> **PAGE TEXT**:
--- START ---

Well, I don’t think I have ten ideas floating around. I’ll do what I can, then.

1. an elite gymnast struggles with her dream as the pressures of national competition get to her, and as she deals with her longing to have a “normal” life versus going for the ultimate prize.

2. a high schooler starts dating a boy, and finds out he’s a prince. (yes, I know it’s been done, but it’s still fun)

3. a group of students with special powers are sent to a special school for training, not immediately realizing that the administration doesn’t necessarily have their best interest at heart.

4. an intense summer love story that ends in scandal and heartbreak.

5. a high school student breaks the status quo by challenging her school’s “tradition” of having segregated dances.

…. and that’s all I have for now. Good Lord, do people really have ten ideas floating around in their heads? Or more even?

--- END ---

> **EXTRACTED ENTRIES**:

--- START ---

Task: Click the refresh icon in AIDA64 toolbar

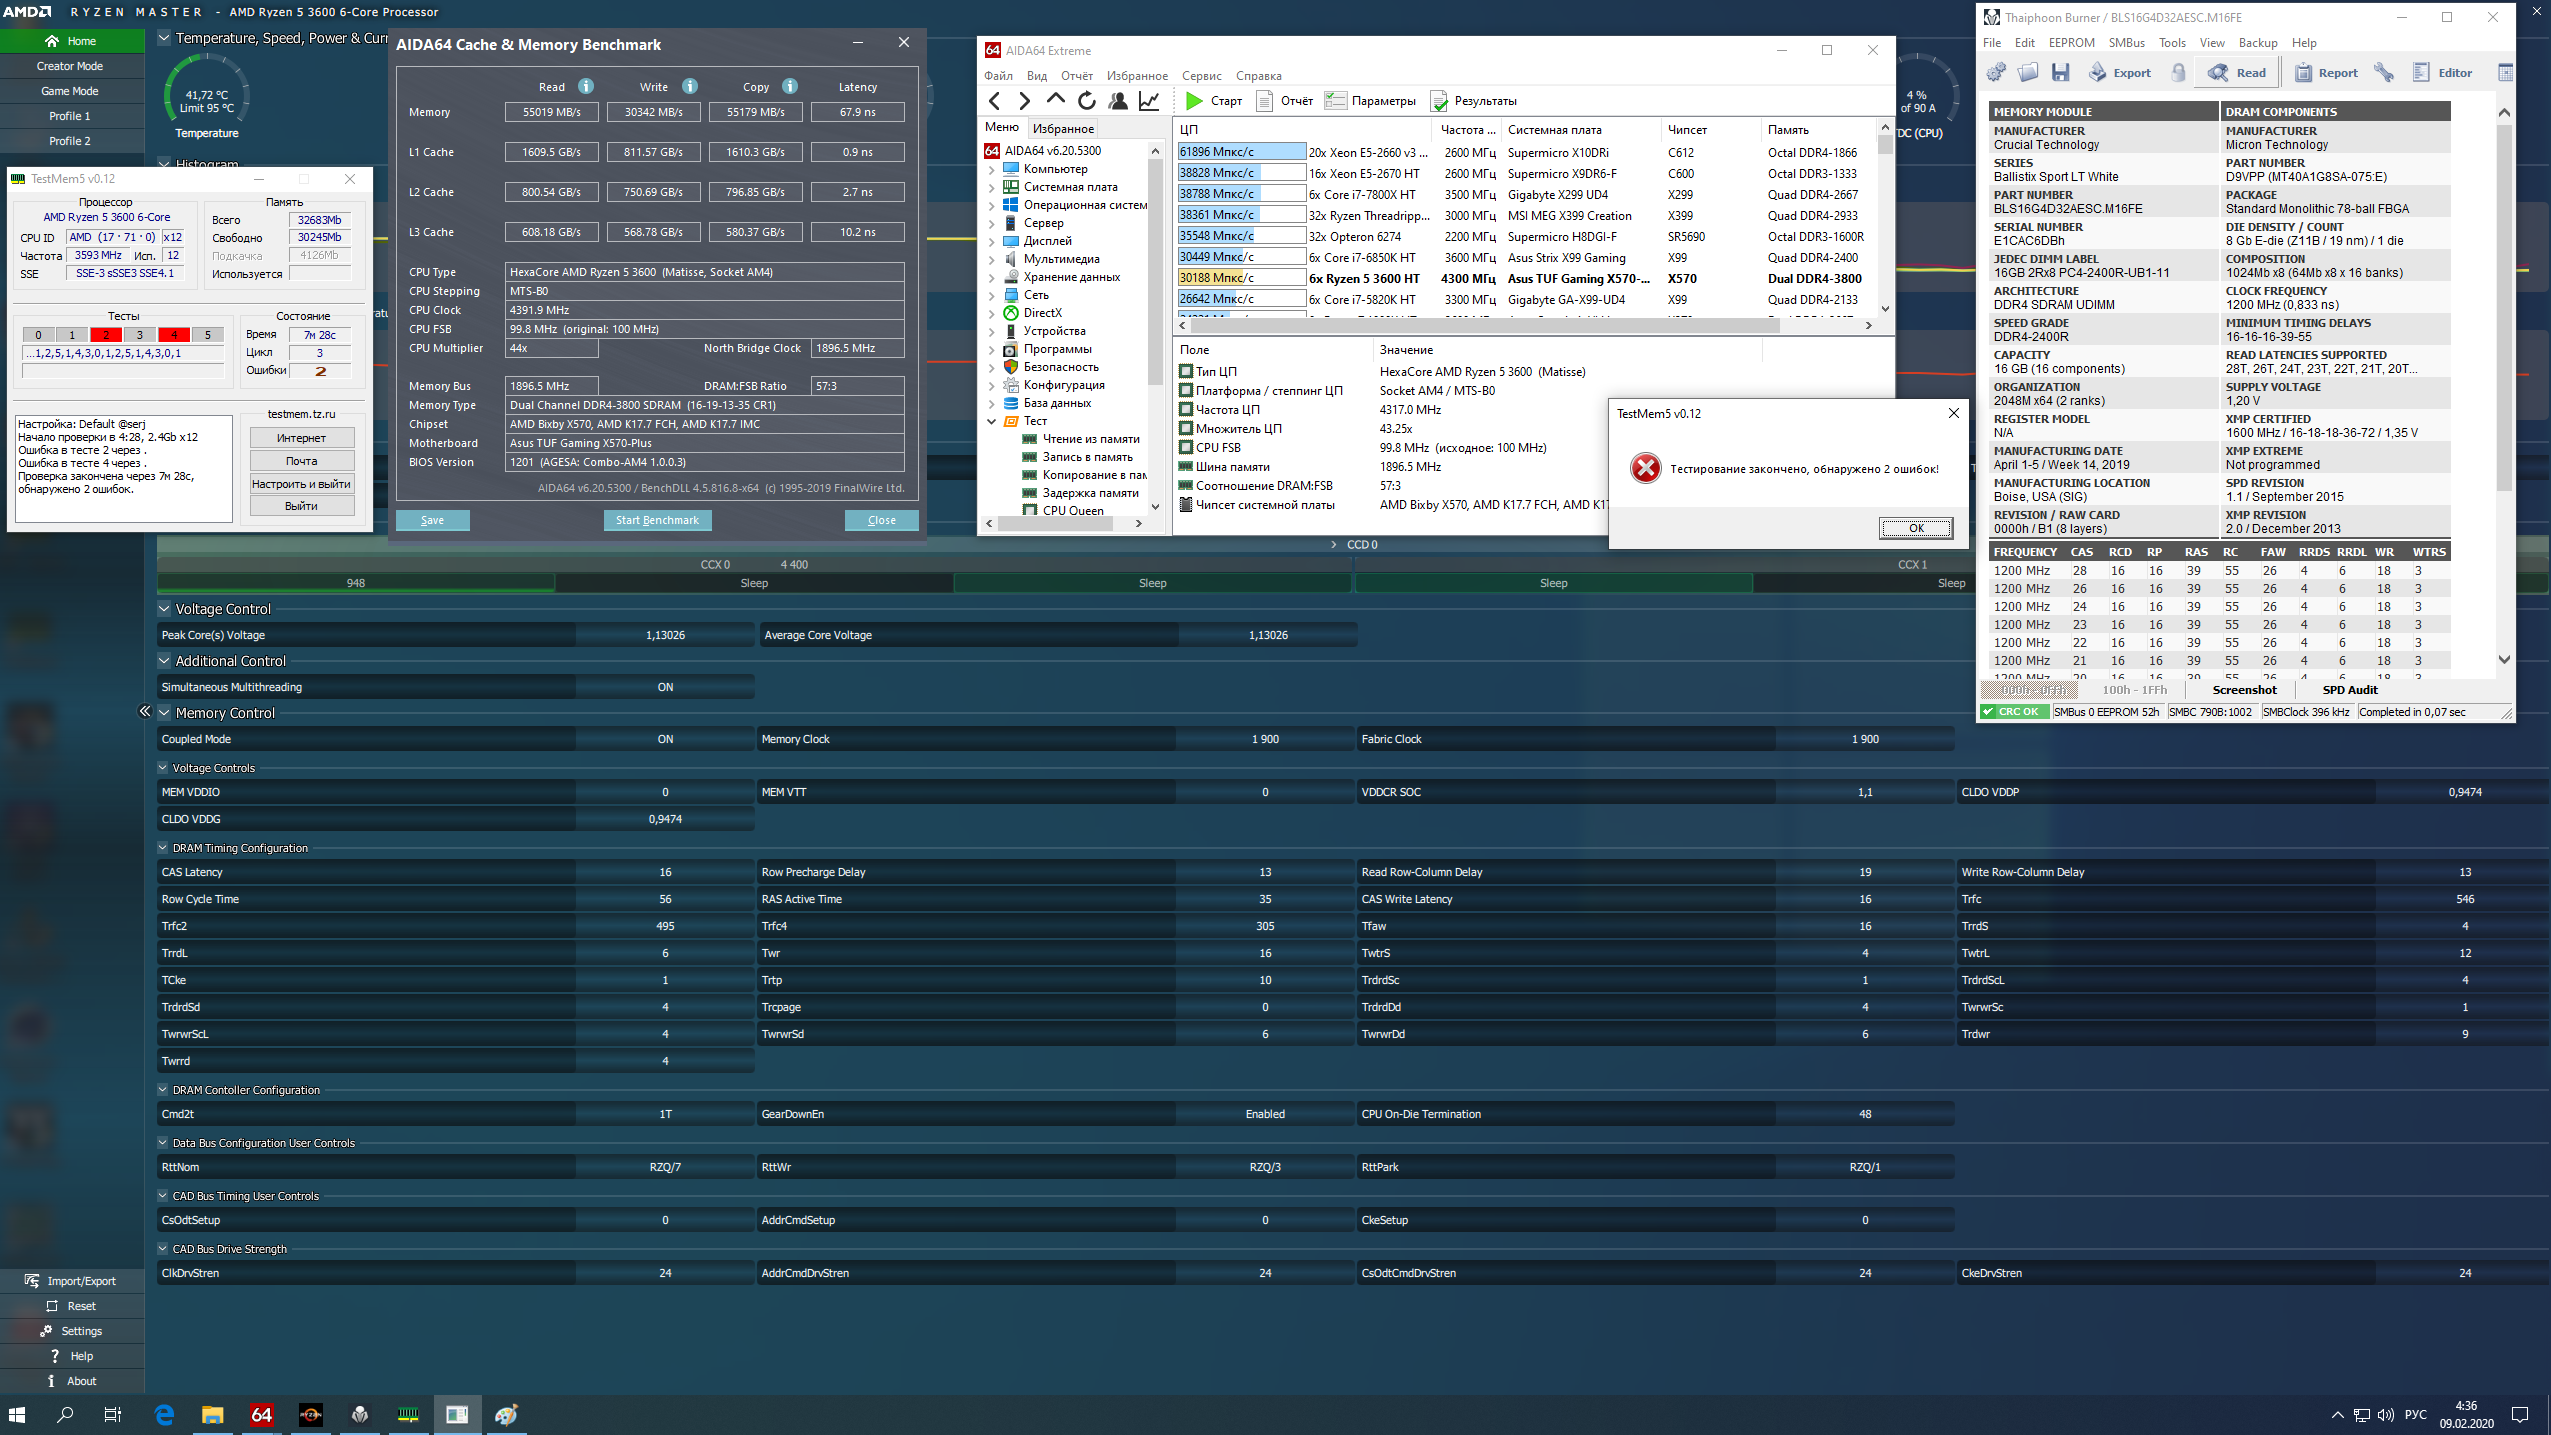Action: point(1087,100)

--- END ---
--- START ---

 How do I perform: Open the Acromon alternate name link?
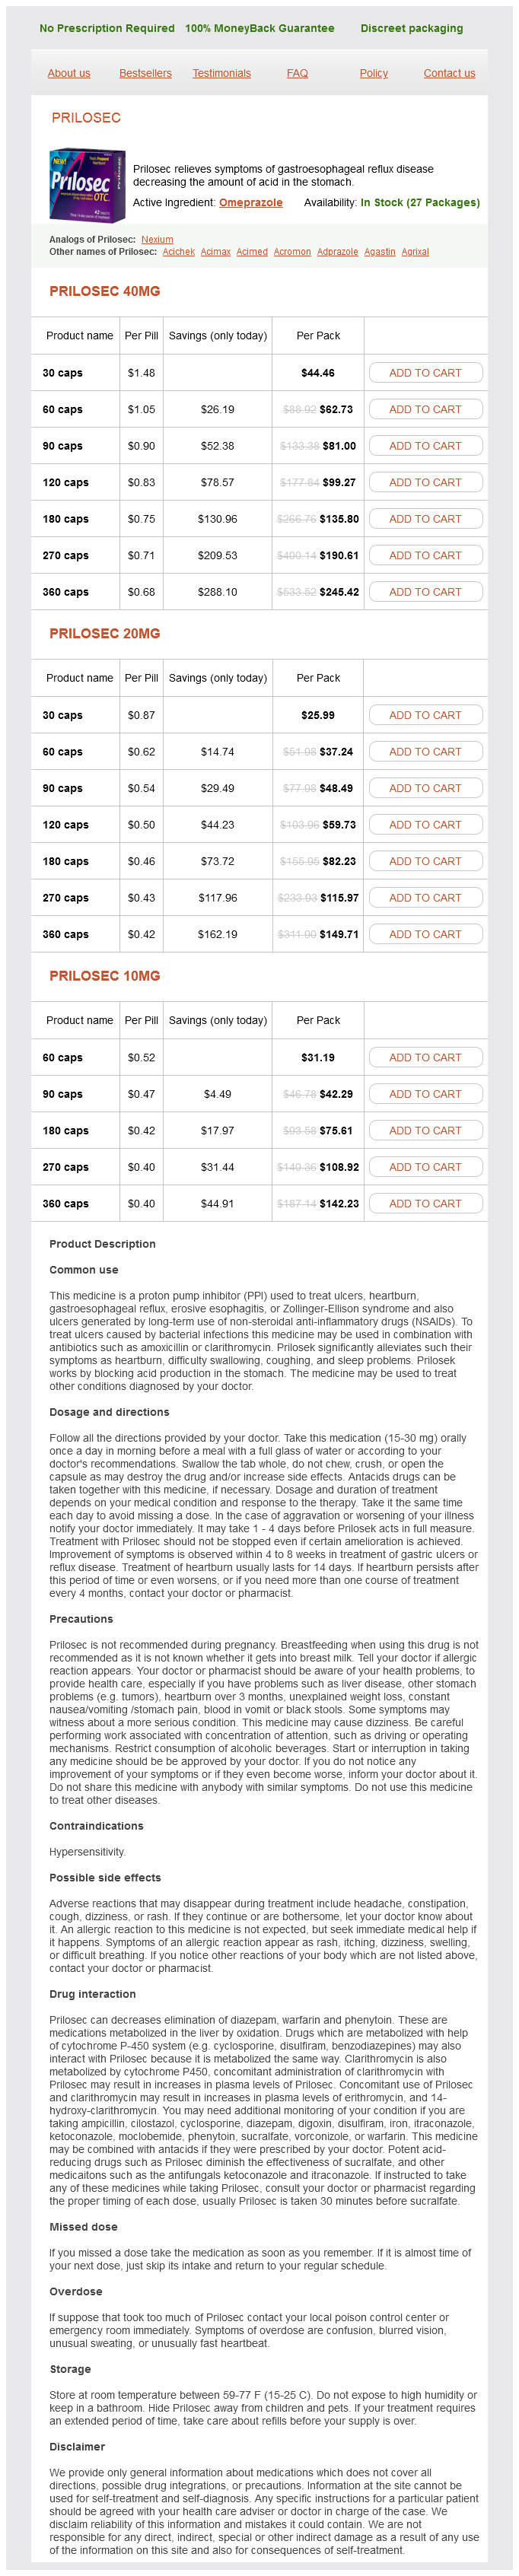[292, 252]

--- END ---
--- START ---

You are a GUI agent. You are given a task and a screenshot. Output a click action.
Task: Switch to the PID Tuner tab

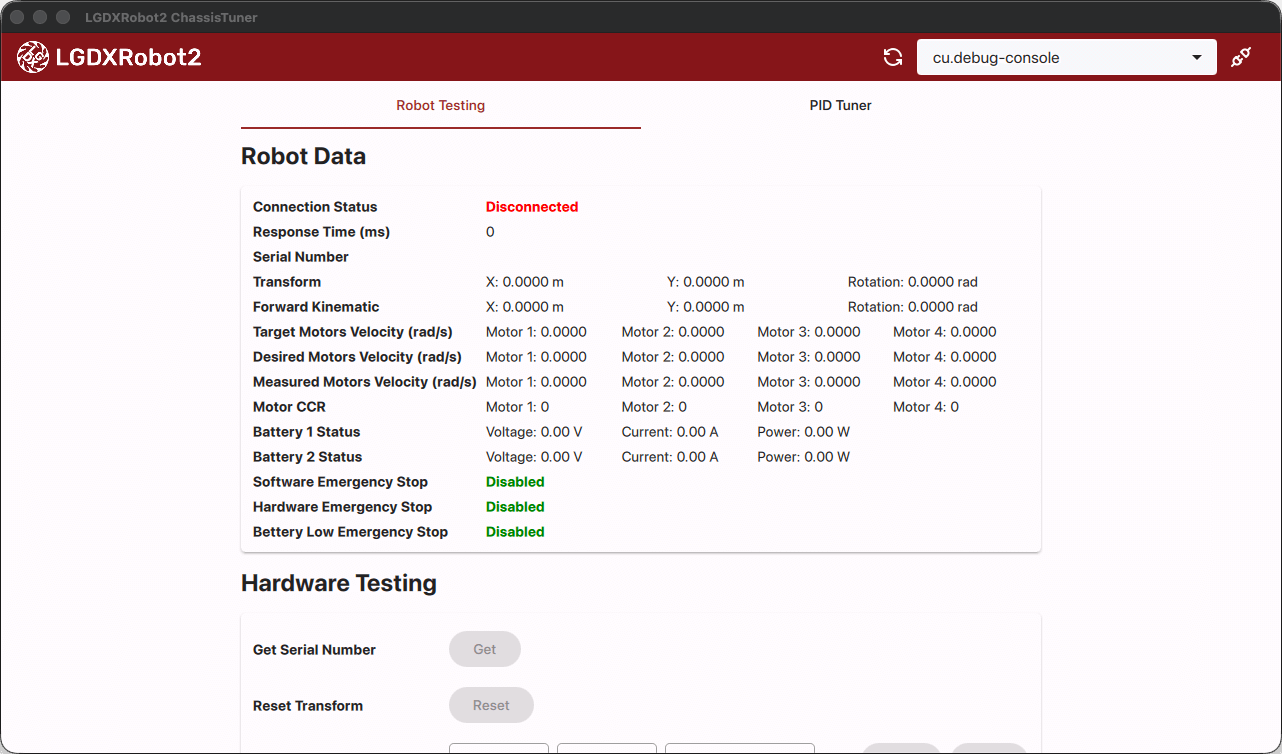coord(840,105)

--- END ---

> **WRITTEN INSTRUCTION**:
Transcribe the passage from the text about story ideas, starting at "1. an elite" and ending at "having segregated dances.". The lines have no connection to the text about story ideas.

> **RESULT OF THIS EXERCISE**:
1. an elite gymnast struggles with her dream as the pressures of national competition get to her, and as she deals with her longing to have a “normal” life versus going for the ultimate prize.

2. a high schooler starts dating a boy, and finds out he’s a prince. (yes, I know it’s been done, but it’s still fun)

3. a group of students with special powers are sent to a special school for training, not immediately realizing that the administration doesn’t necessarily have their best interest at heart.

4. an intense summer love story that ends in scandal and heartbreak.

5. a high school student breaks the status quo by challenging her school’s “tradition” of having segregated dances.